#### PROBLEM DETAILS
For the material that follows, return exactly the lines from the one with "Fold the while loop at line 79" through the one with "Image resolution: width=763", both ends included.
==================================================
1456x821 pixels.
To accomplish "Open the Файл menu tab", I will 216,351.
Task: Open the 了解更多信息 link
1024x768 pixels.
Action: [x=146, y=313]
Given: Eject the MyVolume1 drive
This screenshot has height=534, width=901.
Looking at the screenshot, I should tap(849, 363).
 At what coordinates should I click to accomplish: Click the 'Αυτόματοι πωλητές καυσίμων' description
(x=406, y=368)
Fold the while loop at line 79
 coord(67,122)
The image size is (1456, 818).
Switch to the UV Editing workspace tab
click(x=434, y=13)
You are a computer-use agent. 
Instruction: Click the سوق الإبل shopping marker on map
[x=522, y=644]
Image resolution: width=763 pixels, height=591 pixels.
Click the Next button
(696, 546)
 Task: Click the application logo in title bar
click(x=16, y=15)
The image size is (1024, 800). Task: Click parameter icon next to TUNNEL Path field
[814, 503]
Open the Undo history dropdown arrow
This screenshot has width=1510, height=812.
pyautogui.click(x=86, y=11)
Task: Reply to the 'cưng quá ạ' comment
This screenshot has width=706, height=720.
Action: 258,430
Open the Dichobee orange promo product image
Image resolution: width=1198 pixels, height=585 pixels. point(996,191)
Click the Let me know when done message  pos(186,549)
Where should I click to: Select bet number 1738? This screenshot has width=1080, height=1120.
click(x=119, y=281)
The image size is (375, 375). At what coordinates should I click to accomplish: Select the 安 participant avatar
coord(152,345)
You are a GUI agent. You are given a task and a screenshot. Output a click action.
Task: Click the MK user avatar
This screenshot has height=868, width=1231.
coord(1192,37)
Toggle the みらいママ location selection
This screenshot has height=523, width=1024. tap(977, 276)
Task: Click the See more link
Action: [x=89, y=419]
==================================================
#### ANSWER TO THIS EXERCISE
Fold the while loop at line 79
 coord(67,122)
The image size is (1456, 818).
Switch to the UV Editing workspace tab
click(x=434, y=13)
You are a computer-use agent. 
Instruction: Click the سوق الإبل shopping marker on map
[x=522, y=644]
Image resolution: width=763 pixels, height=591 pixels.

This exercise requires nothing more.